How Transactions Impact the Accounting Equation


The preceding balance sheet for Edelweiss represented the financial condition at the noted date. But, each new transaction brings about a change in financial condition. Business activity will impact various asset, liability, and/or equity accounts without disturbing the equality of the accounting equation. How does this happen? To reveal the answer to this question, look at four specific cases for Edelweiss. See how each impacts the balance sheet without upsetting the basic equality.


Case A: Collect An Account Receivable

If Edelweiss Corporation collected $10,000 from a customer on an existing account receivable (i.e., not a new sale, just the collection of an amount that is due from some previous transaction), then the balance sheet would be revised to show that cash (an asset) increased from $25,000 to $35,000, and accounts receivable (an asset) decreased from $50,000 to $40,000. As a result total assets did not change, and liabilities and equity accounts were unaffected, as shown in the following illustration.


Collect An Account Receivable Illustration


Case B: Buy Equipment via Loan

If Edelweiss Corporation purchased $30,000 of equipment, agreeing to pay for it later (i.e. taking out a loan), then the balance sheet would be further revised. The Case B illustration shows that equipment (an asset) increased from $250,000 to $280,000, and loans payable (a liability) increased from $125,000 to $155,000. As a result, both total assets and total liabilities increased by $30,000.


Buy Equipment via Loan Illustration


Case C: Provide Services On Account

What would happen if Edelweiss Corporation did some work for a customer in exchange for the customer’s promise to pay $5,000? This requires further explanation; try to follow this logic closely! Retained earnings is the income of the business that has not been distributed to the owners of the business.
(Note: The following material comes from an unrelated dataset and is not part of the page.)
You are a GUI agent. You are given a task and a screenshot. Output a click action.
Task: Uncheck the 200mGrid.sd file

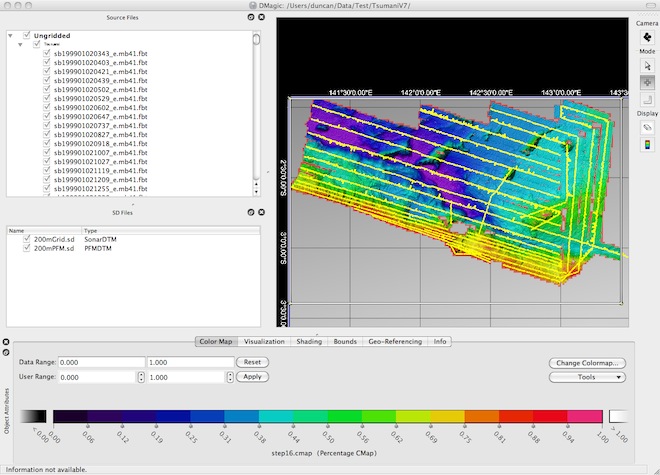point(27,239)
When Edelweiss Corporation provided a service to a customer, it can be said that it generated revenue of $5,000. Revenue is the enhancement resulting from providing goods or services to customers. Revenue will contribute to income, and income is added to retained earnings. Examine the resulting balance sheet for Case C and notice that accounts receivable and retained earnings went up by $5,000 each, indicating that the business has more assets and more retained earnings. Note that assets still equal liabilities plus equity.


Provide Services On Account Illustration


Case D: Pay Expenses

Expenses are the outflows and obligations that arise from producing goods and services. Imagine that Edelweiss paid $3,000 for expenses. This transaction reduces cash and income (i.e., retained earnings), as shown in the Case D illustration.


Pay Expenses Illustration


In General

In the life of any business entity, there are countless transactions. Each can be described by its impact on assets, liabilities, and equity. Note that no properly recorded transaction will upset the balance of the accounting equation.



In day-to-day conversation, some terms are used casually and without precision. Words may incorrectly be regarded as synonymous. Such is the case for the words “income” and “revenue.” Each term, however, has a very precise meaning. Revenues are enhancements resulting from providing goods and services to customers. Conversely, expenses can generally be regarded as the costs of doing business. This gives rise to another accounting equation:

Revenues – Expenses = Income

Revenue is the “top line” amount corresponding to the total benefits generated from all business activity. Income is the “bottom line” amount that results after deducting expenses from revenue. In some countries, revenue is also referred to as “turnover.” As you will see, revenue is summarized first in the company’s income statement.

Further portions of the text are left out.